*** Begin section ***

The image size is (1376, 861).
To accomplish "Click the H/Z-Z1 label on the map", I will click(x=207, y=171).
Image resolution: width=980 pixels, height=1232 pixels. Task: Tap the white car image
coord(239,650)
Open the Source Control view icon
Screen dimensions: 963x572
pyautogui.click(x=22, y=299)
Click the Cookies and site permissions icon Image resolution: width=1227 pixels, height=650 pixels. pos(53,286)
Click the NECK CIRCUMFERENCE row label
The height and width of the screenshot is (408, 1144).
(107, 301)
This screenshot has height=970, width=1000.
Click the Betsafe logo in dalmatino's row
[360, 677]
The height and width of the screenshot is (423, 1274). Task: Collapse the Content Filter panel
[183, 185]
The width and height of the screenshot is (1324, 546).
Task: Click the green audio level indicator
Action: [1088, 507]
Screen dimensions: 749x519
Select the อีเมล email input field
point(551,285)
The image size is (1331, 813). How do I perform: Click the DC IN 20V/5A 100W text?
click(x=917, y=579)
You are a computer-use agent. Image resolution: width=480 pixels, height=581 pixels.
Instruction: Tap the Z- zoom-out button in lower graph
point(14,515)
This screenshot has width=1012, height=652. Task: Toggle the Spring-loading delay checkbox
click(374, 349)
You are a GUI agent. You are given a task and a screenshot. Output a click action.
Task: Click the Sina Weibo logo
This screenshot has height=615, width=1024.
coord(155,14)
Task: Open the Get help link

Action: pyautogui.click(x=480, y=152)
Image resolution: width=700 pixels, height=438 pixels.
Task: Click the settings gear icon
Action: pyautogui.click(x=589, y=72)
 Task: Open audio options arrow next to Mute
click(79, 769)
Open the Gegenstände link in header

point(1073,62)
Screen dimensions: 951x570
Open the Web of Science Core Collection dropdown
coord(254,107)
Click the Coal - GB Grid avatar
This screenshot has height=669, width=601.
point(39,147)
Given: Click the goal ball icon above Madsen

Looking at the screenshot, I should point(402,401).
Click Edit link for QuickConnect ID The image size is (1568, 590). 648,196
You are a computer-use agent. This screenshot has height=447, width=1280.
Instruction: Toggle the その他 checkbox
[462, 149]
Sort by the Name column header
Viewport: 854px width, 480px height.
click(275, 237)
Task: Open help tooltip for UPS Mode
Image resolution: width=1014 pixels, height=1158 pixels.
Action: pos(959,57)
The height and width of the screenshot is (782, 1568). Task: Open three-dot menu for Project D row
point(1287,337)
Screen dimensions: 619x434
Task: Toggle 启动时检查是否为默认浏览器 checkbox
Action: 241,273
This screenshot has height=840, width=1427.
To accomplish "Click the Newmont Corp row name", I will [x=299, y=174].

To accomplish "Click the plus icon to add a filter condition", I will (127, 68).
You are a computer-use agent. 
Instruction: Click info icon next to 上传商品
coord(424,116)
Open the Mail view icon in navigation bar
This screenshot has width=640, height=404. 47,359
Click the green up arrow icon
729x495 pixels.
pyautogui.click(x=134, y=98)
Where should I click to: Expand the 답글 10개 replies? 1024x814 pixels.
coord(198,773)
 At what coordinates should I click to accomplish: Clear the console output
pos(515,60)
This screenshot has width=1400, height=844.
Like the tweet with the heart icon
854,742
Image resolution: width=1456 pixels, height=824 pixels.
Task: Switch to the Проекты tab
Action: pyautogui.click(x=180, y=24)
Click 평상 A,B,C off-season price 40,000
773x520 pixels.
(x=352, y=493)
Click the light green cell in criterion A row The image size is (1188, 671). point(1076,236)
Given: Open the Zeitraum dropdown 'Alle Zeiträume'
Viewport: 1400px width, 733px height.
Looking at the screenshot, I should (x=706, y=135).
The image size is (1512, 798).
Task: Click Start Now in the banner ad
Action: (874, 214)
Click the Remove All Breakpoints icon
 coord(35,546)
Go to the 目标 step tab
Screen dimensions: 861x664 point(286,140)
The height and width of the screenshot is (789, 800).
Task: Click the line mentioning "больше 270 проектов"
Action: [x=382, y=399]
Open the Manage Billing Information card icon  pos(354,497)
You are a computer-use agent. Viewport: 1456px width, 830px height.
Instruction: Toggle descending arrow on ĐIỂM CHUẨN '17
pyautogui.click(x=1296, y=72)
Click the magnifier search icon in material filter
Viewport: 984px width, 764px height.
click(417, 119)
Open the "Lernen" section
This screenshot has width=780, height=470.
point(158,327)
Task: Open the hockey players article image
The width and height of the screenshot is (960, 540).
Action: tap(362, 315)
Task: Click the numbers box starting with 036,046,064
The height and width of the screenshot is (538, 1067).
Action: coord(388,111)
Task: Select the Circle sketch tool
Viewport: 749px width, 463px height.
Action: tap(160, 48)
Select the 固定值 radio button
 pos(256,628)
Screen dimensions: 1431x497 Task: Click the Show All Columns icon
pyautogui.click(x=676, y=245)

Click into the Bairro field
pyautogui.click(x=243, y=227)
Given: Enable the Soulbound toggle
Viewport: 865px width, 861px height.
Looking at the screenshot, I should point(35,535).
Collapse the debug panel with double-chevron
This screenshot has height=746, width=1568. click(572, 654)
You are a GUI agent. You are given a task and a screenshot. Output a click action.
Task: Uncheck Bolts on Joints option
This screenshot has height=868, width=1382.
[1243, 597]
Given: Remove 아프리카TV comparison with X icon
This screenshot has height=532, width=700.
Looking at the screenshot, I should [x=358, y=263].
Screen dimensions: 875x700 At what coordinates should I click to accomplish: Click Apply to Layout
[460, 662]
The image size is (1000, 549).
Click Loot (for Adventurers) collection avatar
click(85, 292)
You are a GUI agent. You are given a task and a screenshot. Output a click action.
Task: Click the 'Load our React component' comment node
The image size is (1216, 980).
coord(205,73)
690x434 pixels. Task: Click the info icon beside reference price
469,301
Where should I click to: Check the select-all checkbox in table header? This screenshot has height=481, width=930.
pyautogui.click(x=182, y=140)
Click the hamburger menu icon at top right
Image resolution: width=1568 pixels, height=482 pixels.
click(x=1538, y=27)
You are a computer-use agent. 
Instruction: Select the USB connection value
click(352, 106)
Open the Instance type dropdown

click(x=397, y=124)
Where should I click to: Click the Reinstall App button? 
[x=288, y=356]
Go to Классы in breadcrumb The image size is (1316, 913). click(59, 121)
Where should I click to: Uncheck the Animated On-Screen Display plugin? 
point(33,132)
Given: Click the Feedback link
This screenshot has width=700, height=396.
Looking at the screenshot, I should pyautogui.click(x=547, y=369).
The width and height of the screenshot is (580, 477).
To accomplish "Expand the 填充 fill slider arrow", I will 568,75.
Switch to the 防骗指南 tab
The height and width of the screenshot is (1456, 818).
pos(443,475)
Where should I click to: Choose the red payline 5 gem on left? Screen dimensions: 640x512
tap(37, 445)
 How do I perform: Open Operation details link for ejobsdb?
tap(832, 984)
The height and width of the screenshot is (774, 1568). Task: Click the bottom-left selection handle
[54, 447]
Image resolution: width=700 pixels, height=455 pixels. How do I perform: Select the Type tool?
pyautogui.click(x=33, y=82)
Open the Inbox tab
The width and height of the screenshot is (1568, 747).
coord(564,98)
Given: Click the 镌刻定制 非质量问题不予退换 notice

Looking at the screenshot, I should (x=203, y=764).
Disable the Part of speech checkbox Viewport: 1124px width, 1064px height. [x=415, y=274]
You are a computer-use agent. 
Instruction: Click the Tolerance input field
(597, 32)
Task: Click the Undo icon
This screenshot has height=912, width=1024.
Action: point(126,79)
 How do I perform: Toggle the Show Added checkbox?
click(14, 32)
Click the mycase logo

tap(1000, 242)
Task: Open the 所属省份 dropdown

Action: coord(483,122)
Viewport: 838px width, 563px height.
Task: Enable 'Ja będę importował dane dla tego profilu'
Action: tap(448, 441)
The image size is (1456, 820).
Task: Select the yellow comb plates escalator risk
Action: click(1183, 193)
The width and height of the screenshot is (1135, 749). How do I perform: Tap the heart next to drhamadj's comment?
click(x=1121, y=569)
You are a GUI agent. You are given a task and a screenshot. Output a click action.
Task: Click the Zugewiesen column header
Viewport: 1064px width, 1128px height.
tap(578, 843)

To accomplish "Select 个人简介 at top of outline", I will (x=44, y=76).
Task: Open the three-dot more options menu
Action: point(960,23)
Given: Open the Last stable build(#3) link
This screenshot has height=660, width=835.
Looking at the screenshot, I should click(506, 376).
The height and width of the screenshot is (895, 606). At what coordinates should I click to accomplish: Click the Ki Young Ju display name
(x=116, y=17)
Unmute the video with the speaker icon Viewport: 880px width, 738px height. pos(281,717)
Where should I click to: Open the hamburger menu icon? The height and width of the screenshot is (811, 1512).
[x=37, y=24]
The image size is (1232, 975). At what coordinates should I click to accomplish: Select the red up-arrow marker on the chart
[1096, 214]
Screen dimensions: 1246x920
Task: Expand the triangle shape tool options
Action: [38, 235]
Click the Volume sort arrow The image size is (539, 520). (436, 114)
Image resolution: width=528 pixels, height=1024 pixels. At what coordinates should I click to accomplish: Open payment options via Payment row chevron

*** End section ***

Work task: Print the lines above, unchanged, from the start of the records to the line with "Click the Cookies", including that final line.

Answer space:
The image size is (1376, 861).
To accomplish "Click the H/Z-Z1 label on the map", I will click(x=207, y=171).
Image resolution: width=980 pixels, height=1232 pixels. Task: Tap the white car image
coord(239,650)
Open the Source Control view icon
Screen dimensions: 963x572
pyautogui.click(x=22, y=299)
Click the Cookies and site permissions icon Image resolution: width=1227 pixels, height=650 pixels. pos(53,286)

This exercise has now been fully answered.